--- EXTRACTED MATERIAL Enclosed Below ---

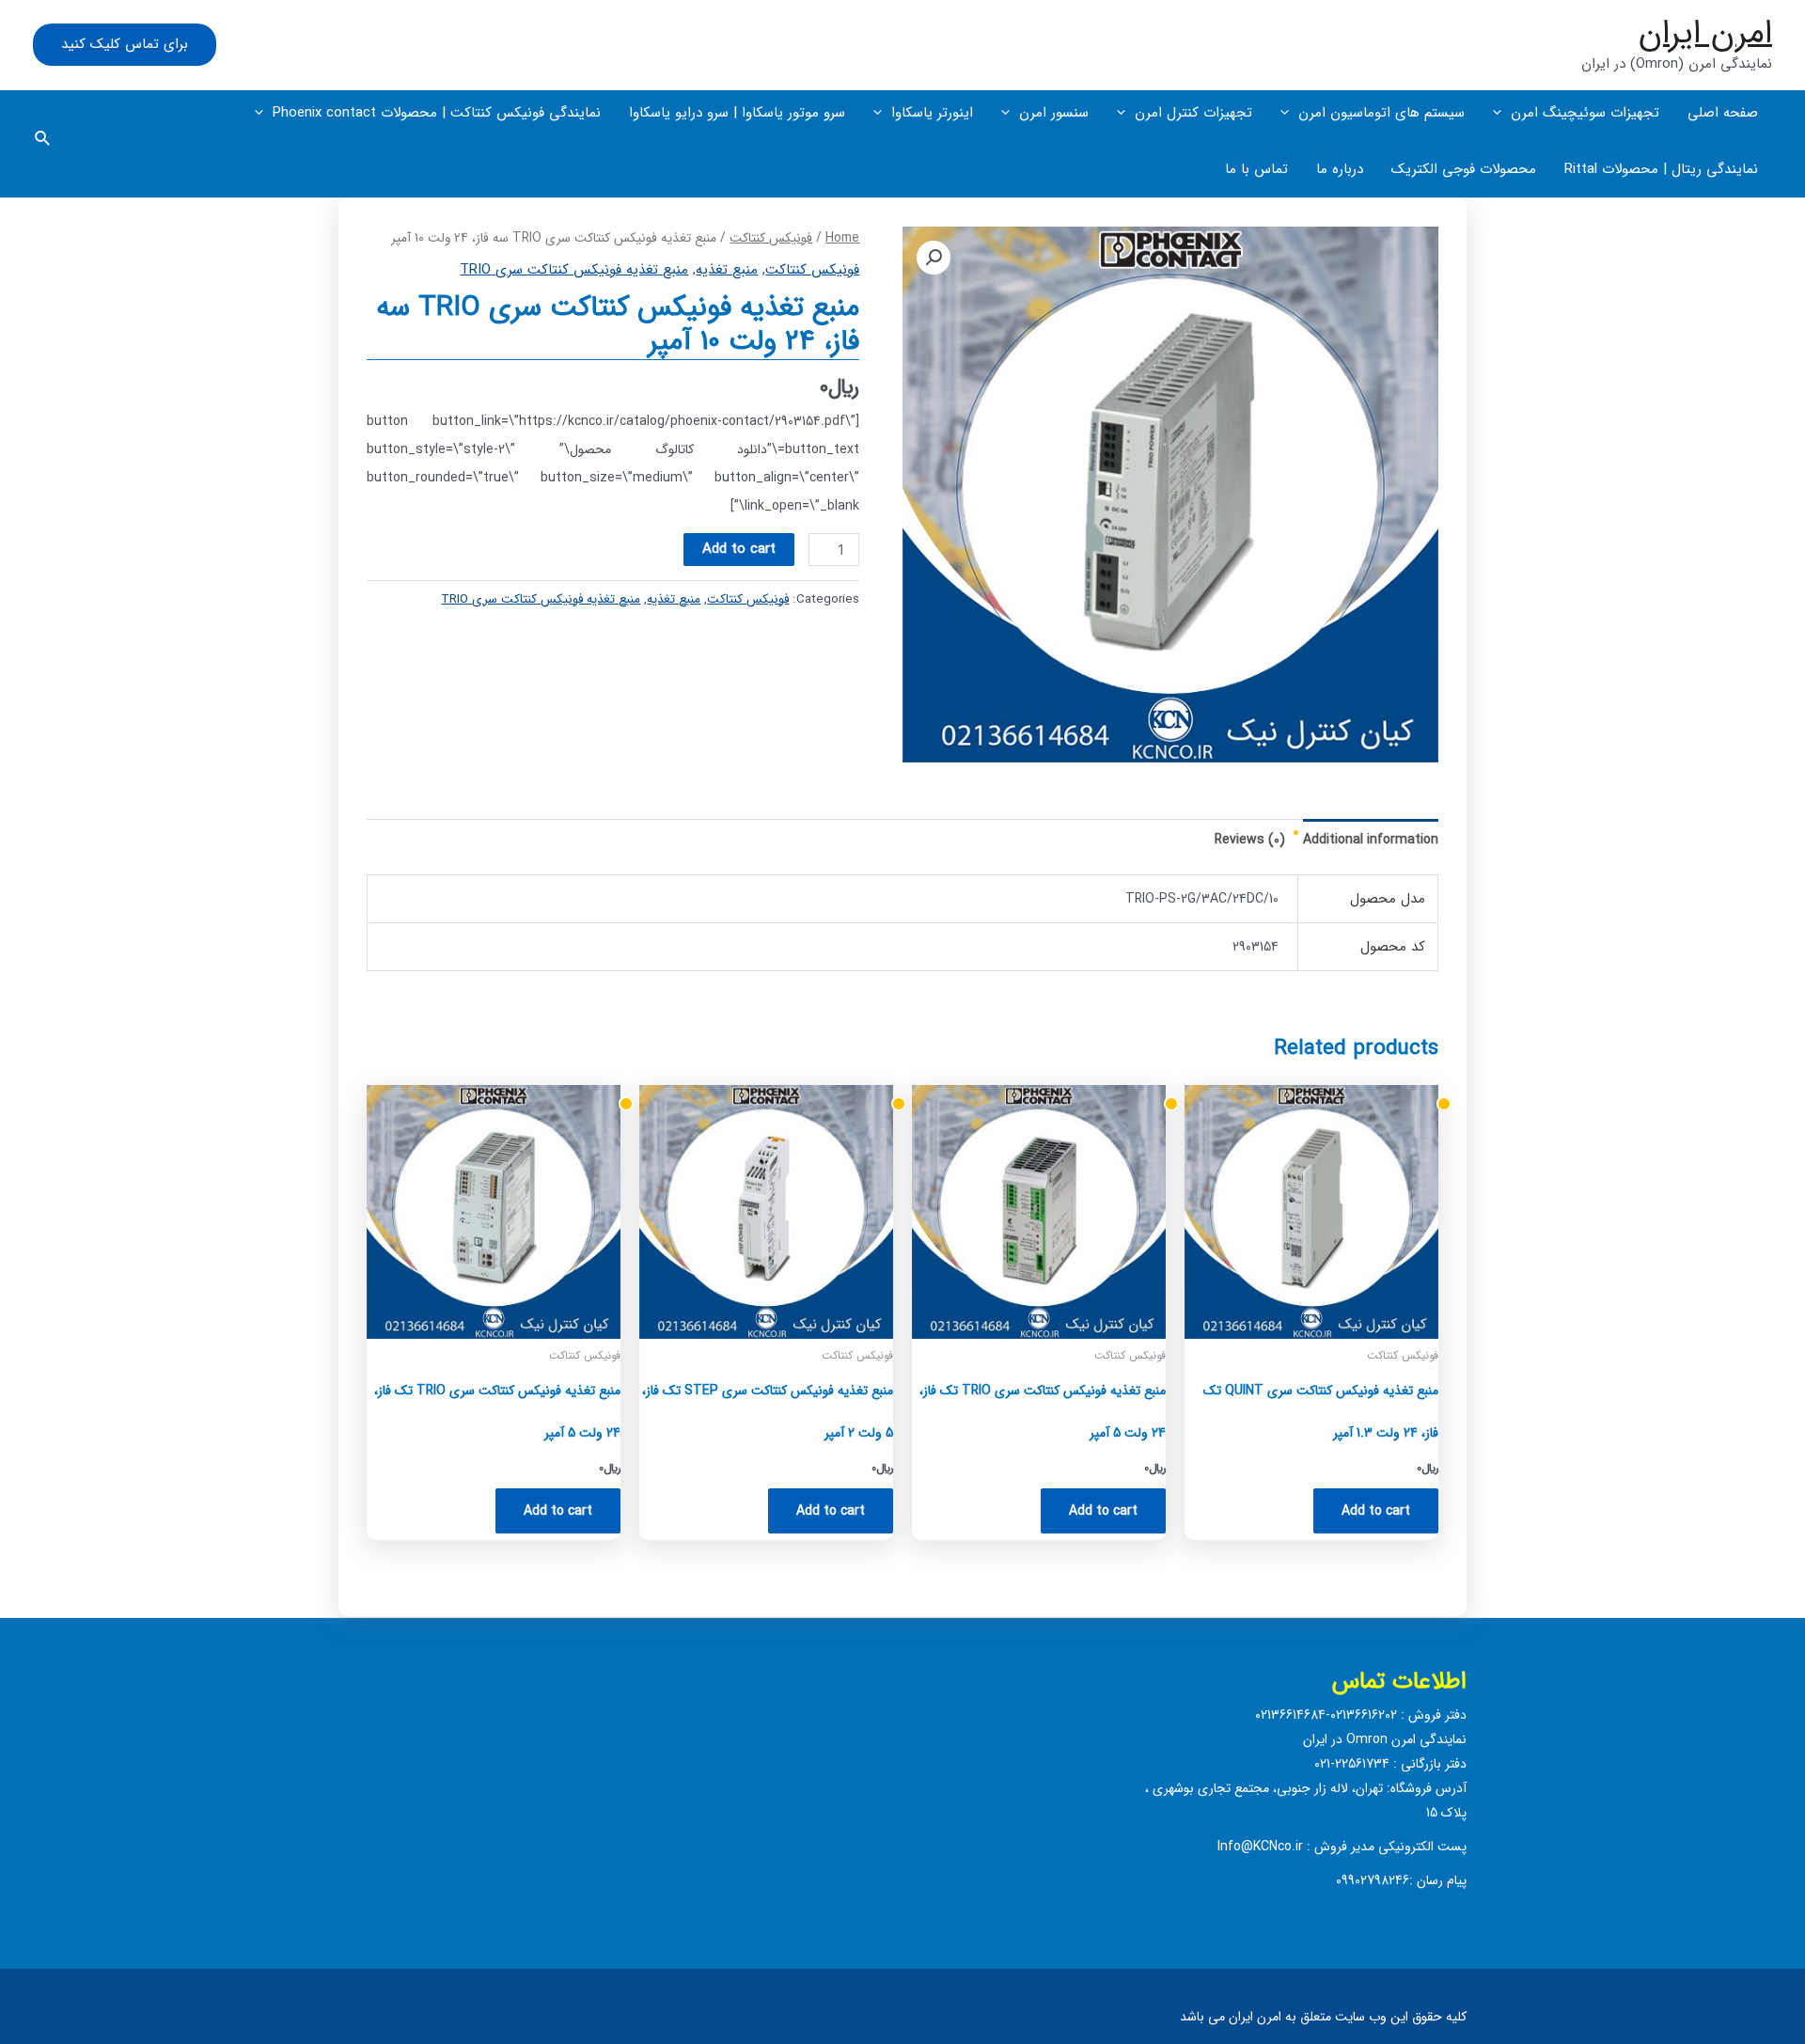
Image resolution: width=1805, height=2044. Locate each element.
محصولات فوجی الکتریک (1463, 169)
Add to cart (739, 549)
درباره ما (1339, 169)
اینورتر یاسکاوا (932, 113)
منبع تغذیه (727, 270)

--- End of Enclosed EXTRACTED MATERIAL ---

### WHAT THE EXERCISE ASKS:
Copy out the line holding "Add to cart (739, 549)" along with all lines after it through the end of the entries, exactly and only these.

### SOLUTION:
Add to cart (739, 549)
درباره ما (1339, 169)
اینورتر یاسکاوا (932, 113)
منبع تغذیه (727, 270)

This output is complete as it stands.